Operating as an origin story for the titular hero, Gundala opens with the young hero Sancaka (Muzakki Ramdhan) unable to prevent his father’s (Rio Dewanto) death due to his fear of electrical storms when he is first set up by a duplicitous factory boss and then assassinated while leading a protest for fair pay and conditions. Soon after, Sancaka loses his mother (Marissa Anita) too after she is forced to go to the city for work and never returns. Ending up a ragged street kid, he’s saved from an attack by a rival gang by an older boy (Faris Fadjar Munggaran) who teaches him how to protect himself physically and mentally by convincing him that the only way to survive on the street is keep his head down and walk on by even if it looks like others are in trouble. 20 years later the adult Sancaka (Abimana Aryasatya) is an aloof young man working as a security guard at a print house where his sympathetic mentor Agung (Pritt Timothy) begins to remind him of his father in his conviction that “living is no use if you stop caring and only think about yourself”, while he also finds himself defending the woman next-door, Wulan (Tara Basro), and her young brother Teddy (Bimasena Prisai Susilo), from hired thugs sent to intimidate them because of their involvement in a protest against the forced redevelopment of a local marketplace.  

Events seem echo around him. The major villain Pengkor (Bront Palarae) is also an orphan but on the opposing side as the son of a cruel plantation owner murdered by his not altogether ideologically pure workers whose desire for fair pay and conditions he had resolutely ignored. According to cynical politician Ridwan (Lukman Sardi), Pengkor became a union organiser of his own, leading an uprising at the abusive orphanage he was placed into by a cruel uncle hoping he’d die and free up the inheritance, thereafter becoming a kind of godfather to the fatherless with a thousands strong army of eternally grateful orphans he saved acting as sleeper agents for a coming revolution. 

Pengkor’s nefarious plan involves fostering a conspiracy surrounding contaminated rice said to make the unborn children of the women who eat it turn out “immoral”, a generation of psychopaths unable to tell right from wrong. Fairly unscientific, it has to be said, but playing directly into the central questions of the nature of “morality” in a “immoral” society. Can it really be “moral” for bosses to exploit their workers and get away with it, for politicians to cosy up to gangsters and remain complicit with corruption, and for a man like Pengkor to be the only hope for orphaned street kids otherwise abandoned and ignored by a wilfully indifferent society?
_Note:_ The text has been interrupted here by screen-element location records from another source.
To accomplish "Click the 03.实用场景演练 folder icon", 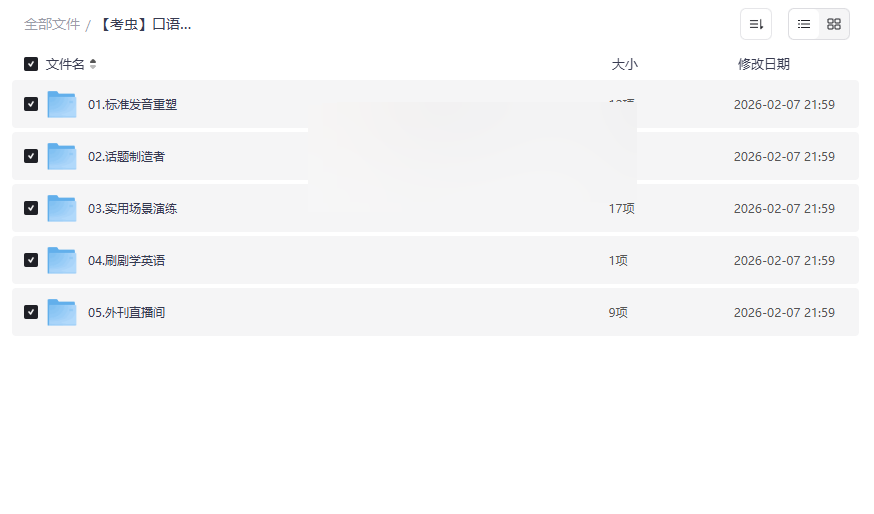I will coord(62,208).
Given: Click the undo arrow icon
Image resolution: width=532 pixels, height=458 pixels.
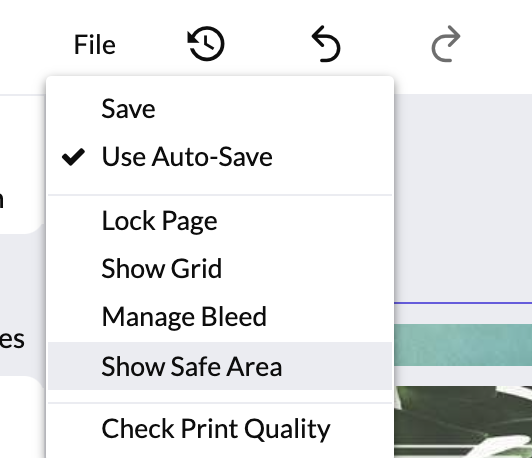Looking at the screenshot, I should [x=326, y=44].
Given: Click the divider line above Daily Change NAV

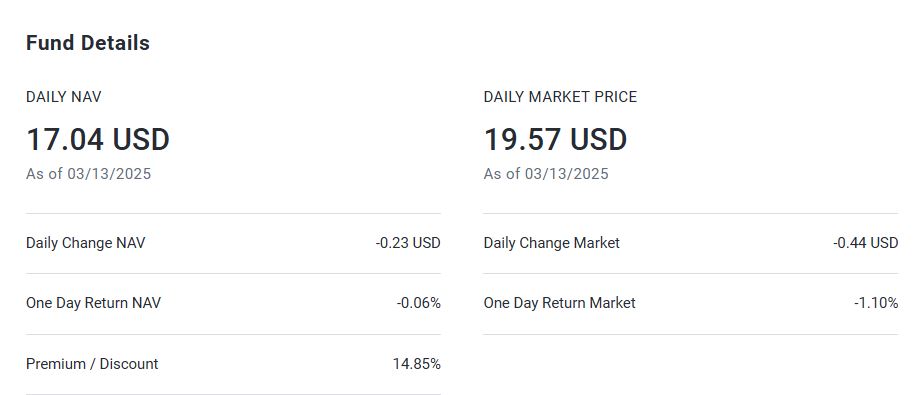Looking at the screenshot, I should pos(233,213).
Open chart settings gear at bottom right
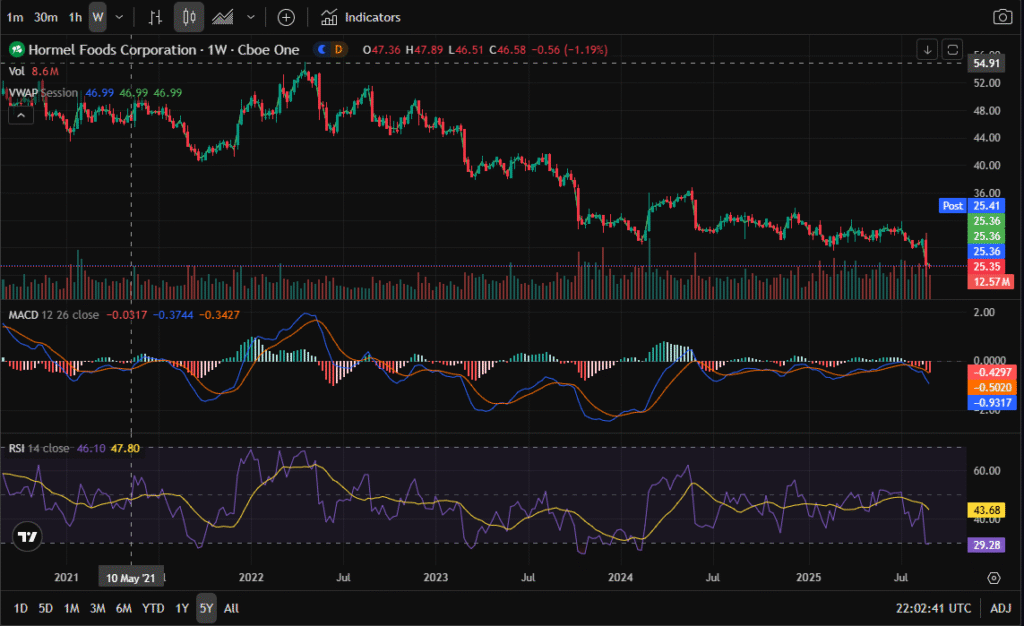 click(993, 578)
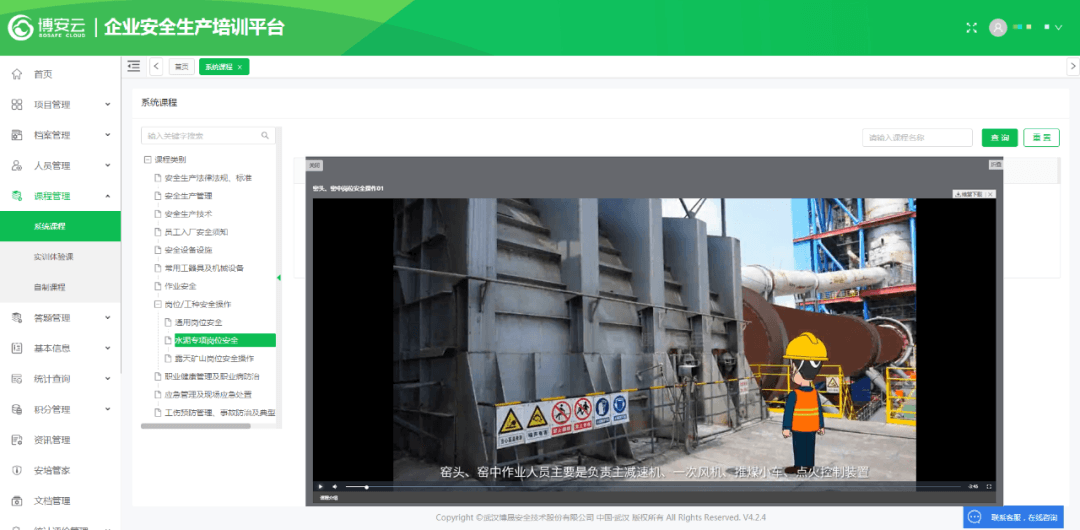Mute the video with the volume icon
This screenshot has width=1080, height=530.
335,487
Pengkor decries that hope is the opiate of the masses, but that’s exactly what Gundala eventually becomes for them in his “electric” ability to resist, eventually rediscovering his humanity as he designates himself as the embodiment of “the people” pushing back against the forces of oppression and seeming at least to win if only momentarily.  

Young Sancaka’s fear of lightning is, in essence, a fear of his power and his social responsibility something he is quite literally shocked into accepting. In a world of quite striking social inequality, he finds himself the lone defender of the oppressed whose very existence spurs others, including previously cynical politician Ridwan, into rediscovering their own humanity in the resurgent hope of a better future. As someone puts it, peace never lasts long but you keep fighting for it because every moment is precious. Not so much a battle of good versus evil as a battle for the meaning of good, Anwar’s Gundala recalibrates the anxieties of the late ‘60s for the modern era and creates an everyman hero not only to resist them but to foster a spirit of resistance and humanity in the face of heartless cynicism. 


Gundala streams in Poland until 6th December as part of the 14th Five Flavours Film Festival.